Transferrin receptor-1 iron-acquisition pathway - synthesis, kinetics, thermodynamics and rapid cellular internalization of a holotransferrin-maghemite nanoparticle construct.

Abstract Background Targeting nanoobjects via the iron-acquisition pathway is always reported slower than the transferrin/receptor endocytosis. Is there a remedy? Methods Maghemite superparamagnetic and theragnostic nanoparticles (diameter 8.6 nm) were synthesized, coated with 3-aminopropyltriethoxysilane (NP) and coupled to four holotransferrin (TFe 2 ) by amide bonds (TFe 2 –NP).
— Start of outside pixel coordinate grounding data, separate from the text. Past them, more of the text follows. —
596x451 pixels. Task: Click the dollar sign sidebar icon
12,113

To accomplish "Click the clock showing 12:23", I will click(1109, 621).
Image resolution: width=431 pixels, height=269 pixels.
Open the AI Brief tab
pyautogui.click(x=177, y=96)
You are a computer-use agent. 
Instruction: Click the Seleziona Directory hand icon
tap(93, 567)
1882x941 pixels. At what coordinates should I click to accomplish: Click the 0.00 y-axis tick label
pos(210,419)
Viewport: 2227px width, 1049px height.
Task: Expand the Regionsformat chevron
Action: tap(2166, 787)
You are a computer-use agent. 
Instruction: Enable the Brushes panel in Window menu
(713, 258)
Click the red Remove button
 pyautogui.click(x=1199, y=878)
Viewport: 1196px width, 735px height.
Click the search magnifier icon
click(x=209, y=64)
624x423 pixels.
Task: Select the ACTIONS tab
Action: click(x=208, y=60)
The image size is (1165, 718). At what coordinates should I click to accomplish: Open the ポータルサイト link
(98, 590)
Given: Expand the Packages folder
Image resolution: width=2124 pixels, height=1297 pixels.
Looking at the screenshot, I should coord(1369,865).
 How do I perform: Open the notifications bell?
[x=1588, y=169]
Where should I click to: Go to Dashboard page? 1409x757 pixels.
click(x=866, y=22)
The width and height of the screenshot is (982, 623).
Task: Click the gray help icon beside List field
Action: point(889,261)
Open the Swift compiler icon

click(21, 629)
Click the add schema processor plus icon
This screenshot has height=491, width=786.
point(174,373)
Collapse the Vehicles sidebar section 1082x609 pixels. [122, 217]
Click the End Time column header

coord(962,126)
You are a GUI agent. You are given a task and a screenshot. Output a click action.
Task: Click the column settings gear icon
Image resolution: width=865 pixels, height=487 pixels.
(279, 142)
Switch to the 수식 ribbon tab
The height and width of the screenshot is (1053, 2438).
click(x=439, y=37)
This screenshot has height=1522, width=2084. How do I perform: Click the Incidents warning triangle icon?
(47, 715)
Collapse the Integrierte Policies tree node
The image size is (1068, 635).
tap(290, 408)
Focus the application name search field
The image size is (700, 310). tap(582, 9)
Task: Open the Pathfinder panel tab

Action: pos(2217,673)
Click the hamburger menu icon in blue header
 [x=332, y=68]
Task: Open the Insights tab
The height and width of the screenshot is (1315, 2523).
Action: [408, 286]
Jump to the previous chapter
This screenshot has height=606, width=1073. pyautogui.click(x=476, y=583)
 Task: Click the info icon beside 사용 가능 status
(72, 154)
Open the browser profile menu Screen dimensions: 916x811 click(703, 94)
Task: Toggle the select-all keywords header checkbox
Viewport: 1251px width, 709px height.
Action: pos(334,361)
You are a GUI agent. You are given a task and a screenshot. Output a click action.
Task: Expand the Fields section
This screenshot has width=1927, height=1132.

The constructs were characterized by X-ray diffraction, transmission electron microscopy, FTIR, X-ray Electron Spectroscopy, Inductively Coupled Plasma with Atomic Emission Spectrometry. The in-vitro protein/protein interaction of TFe 2 –NP with transferrin receptor-1 (R1) and endocytosis in HeLa cells were investigated spectrophotometrically, by fast T-jump kinetics and confocal microscopy. Results In-vitro, R1 interacts with TFe 2 –NP with an overall dissociation constant K D  = 11 nM. This interaction occurs in two steps: in the first, the C-lobe of the TFe 2 –NP interacts with R1 in 50 μs: second-order rate constant, k 1  = 6 × 10 10  M − 1  s − 1 ; first-order rate constant, k − 1  = 9 × 10 4  s − 1 ; dissociation constant, K 1d  = 1.5 μM. In the second step, the protein/protein adduct undergoes a slow (10,000 s) change in conformation to reach equilibrium. This mechanism is identical to that occurring with the free TFe 2 . In HeLa cells, TFe 2 –NP is internalized in the cytosol in less than 15 min. Conclusion This is the first time that a nanoparticle–transferrin construct is shown to interact with R1 and is internalized in time scales similar to those of the free holotransferrin. General significance TFe 2 –NP behaves as free TFe 2 and constitutes a model for rapidly targeting theragnostic devices via the main iron-acquisition pathway.